### Work task:
Resume the article on the white paper about digital therapeutics in Italy, continuing directly after its final sentence.

### Page text:
Segment Open
White paper reveals pathway for digital therapeutics use in Italy

doctor is sending  result of medical test to patient on tablet computer

A white paper has outlined a pathway that could allow Italy to realise the potential of digital therapeutics (DTx).

The official journal of the Smith Kline Foundation, Tendenze Nuove, has published the paper entitled “Digital Therapeutics, an Opportunity for Italy” earlier this month.

The book features insights and recommendations from 40 leading experts in the field, who hope that Italy will begin to follow in the footsteps of early adopters of digital therapeutics  such as Germany, France and the US.

The experts were also involved in the “Digital Therapeutics for Italy - #DTxITA”, established in 2019 to encourage the implementation of DTx in Italian institutions and healthcare systems.

Healthware Group, an international integrated consulting group also based in Italy, contributed to the white paper.

CEO and founder Roberto Ascione noted that Italy could follow the example of Germany, which has taken steps to reimburse DTx at a national level.

He said: “As recommended in the white paper, the structure implemented by Germany could represent a valid and useful reference for Italy to deploy in order to facilitate and encourage the access to digital therapies.

“Regarding the reimbursement procedures and their inclusion in the national system formulary, we suggest to establish a dedicated Commission at the General Directorate for Medical Devices and the Pharmaceutical Service of the Ministry of Health, for the evaluation and negotiation of DTx.”

Giuseppe Recchia, director of Tendenze Nuove and promoter of the project said several steps must be taken to integrate DTx into Italy’s healthcare system.
Segment Closed
### Provided information:
Segment Open
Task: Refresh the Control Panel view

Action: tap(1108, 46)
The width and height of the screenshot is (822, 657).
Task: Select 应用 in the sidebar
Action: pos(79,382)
Segment Closed
### Response area:
There needs to be widespread information available to the general public, training for professionals and patients and targeted communications to health and political institutions.

Several vertical projects should address specific issues, such as the creation of a national observatory of digital medicine and decentralised clinical trials.

There needs to be more interest from innovative companies and research and clinical trials to ensure DTx have credibility with doctors and clinicians, he added.

“At European level, EMA has an important role in facilitating the appropriate recognition of DTx and introducing a seal of recognition that indicates the DTx products has an effect recognised by EMA may be an important first step.

“The Ministry of Health has an equally important role, ensuring the reimbursement of prescription digital therapeutics that meet the quality criteria defined in the documents we have published.

“We believe that without reimbursement there is no equity of access to digital therapies and no real place for digital therapies in medical practice.”